Due to its roots in PostScript, a printer language, a PDF is very similar to a vector graphic, and contains little or no machine-readable information about the document’s logical structure; this information lets the computer know how text should be reflowed when editing and states the role of each element (e.g. heading, table), etc. This information is present when editing the document in a word processor, but is lost when “printing” to PDF.
The first step is Hybrid PDF: A PDF file is a container that can contain any other type of information. By embedding the document’s source in the PDF, it can later be edited by the source application and a new PDF can be regenerated. This feature has already been implemented in OpenOffice (and its fork, LibreOffice) several years ago, but has been poorly advertised.
However, such basic hybrid PDF files have several limitations: They are effectively two independent files in one; opening the file for editing on another system does not guarantee that the layout will be preserved, particularly if fonts are missing or other technical issues occur.
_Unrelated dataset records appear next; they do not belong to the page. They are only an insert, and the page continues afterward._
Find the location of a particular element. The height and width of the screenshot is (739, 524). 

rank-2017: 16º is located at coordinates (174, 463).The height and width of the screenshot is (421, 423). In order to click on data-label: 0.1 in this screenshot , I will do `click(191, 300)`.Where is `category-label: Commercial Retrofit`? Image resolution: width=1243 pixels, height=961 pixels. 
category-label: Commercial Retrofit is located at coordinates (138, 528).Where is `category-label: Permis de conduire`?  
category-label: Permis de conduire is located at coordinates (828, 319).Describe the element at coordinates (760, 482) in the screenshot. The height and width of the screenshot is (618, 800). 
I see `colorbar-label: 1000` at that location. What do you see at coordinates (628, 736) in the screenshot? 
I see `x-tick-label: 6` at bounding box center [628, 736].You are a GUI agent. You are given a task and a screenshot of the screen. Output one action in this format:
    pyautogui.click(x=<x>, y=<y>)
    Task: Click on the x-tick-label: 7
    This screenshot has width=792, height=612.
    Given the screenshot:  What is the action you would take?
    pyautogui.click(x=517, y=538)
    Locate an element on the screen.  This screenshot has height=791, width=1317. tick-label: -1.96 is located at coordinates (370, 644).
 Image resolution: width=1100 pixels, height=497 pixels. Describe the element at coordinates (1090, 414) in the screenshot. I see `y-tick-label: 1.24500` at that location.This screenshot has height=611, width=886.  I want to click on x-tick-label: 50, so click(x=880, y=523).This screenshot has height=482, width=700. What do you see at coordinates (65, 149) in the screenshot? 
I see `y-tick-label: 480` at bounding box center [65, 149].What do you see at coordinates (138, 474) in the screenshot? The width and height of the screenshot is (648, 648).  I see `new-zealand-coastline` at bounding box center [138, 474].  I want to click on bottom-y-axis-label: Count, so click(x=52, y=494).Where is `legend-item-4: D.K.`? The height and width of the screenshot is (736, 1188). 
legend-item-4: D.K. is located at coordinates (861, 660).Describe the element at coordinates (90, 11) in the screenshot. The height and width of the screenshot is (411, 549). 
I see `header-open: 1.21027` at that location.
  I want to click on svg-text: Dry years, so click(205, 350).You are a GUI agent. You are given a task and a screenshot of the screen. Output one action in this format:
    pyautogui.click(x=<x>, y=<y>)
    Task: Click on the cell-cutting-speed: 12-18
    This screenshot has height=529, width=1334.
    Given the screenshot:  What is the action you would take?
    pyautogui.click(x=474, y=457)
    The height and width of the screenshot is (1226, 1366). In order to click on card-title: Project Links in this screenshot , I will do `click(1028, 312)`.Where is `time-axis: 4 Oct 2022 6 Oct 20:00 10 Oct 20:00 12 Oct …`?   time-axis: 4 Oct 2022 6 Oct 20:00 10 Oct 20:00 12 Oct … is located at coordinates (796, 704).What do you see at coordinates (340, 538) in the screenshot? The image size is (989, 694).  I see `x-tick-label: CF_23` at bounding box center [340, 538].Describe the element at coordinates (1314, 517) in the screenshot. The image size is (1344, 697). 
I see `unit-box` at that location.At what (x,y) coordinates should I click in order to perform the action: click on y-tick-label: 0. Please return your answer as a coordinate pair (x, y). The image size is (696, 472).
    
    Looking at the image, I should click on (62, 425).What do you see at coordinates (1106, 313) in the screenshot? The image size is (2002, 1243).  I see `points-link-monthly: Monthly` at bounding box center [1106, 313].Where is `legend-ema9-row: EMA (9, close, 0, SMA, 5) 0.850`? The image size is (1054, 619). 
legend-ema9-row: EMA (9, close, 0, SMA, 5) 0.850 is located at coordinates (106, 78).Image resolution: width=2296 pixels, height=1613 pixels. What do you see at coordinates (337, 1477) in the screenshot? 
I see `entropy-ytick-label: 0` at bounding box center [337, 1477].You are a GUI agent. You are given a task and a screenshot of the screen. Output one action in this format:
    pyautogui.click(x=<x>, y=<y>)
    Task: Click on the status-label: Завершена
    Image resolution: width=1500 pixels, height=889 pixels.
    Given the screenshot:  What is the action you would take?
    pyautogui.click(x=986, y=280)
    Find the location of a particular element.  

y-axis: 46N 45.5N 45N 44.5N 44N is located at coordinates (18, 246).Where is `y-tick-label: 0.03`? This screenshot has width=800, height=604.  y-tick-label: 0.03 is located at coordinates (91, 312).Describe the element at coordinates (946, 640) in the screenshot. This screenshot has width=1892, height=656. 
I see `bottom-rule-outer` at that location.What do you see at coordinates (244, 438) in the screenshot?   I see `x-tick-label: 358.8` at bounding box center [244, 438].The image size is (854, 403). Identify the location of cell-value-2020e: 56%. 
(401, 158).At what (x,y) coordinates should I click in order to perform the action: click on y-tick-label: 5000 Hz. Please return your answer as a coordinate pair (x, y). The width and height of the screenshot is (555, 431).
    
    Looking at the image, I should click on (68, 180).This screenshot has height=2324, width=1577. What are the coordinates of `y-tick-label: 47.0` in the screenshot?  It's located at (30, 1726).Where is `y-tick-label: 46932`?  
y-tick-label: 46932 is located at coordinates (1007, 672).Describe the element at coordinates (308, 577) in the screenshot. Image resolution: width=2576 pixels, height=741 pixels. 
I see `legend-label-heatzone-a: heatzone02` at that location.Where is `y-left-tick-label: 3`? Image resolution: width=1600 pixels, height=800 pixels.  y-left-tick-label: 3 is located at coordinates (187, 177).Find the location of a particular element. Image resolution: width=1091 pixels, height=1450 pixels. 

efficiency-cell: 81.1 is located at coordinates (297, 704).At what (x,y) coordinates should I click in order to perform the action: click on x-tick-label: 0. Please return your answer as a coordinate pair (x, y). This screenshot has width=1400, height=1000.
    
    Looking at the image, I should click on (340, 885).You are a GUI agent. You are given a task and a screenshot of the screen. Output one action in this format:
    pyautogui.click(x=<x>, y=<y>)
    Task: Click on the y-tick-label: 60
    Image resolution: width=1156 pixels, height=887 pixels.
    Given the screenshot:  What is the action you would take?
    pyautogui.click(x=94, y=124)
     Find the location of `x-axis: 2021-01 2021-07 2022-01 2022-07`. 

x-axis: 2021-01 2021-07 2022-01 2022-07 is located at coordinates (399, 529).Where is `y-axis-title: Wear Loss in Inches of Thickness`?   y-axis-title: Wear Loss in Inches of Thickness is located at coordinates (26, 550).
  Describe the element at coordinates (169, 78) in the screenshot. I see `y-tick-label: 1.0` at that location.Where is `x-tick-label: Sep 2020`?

Furthermore, it is not possible to edit the document with a different application and combine the best set of tools to perform the job.
Each application has its own internal model of how a document is represented. However, there are many features that are common across a wide range of mostly-text documents from different sources, such as headings, lists, tables, etc. By defining a universal model, these core features can be represented in a standardized way, enabling them to be edited in a predictable way across a wide variety of applications.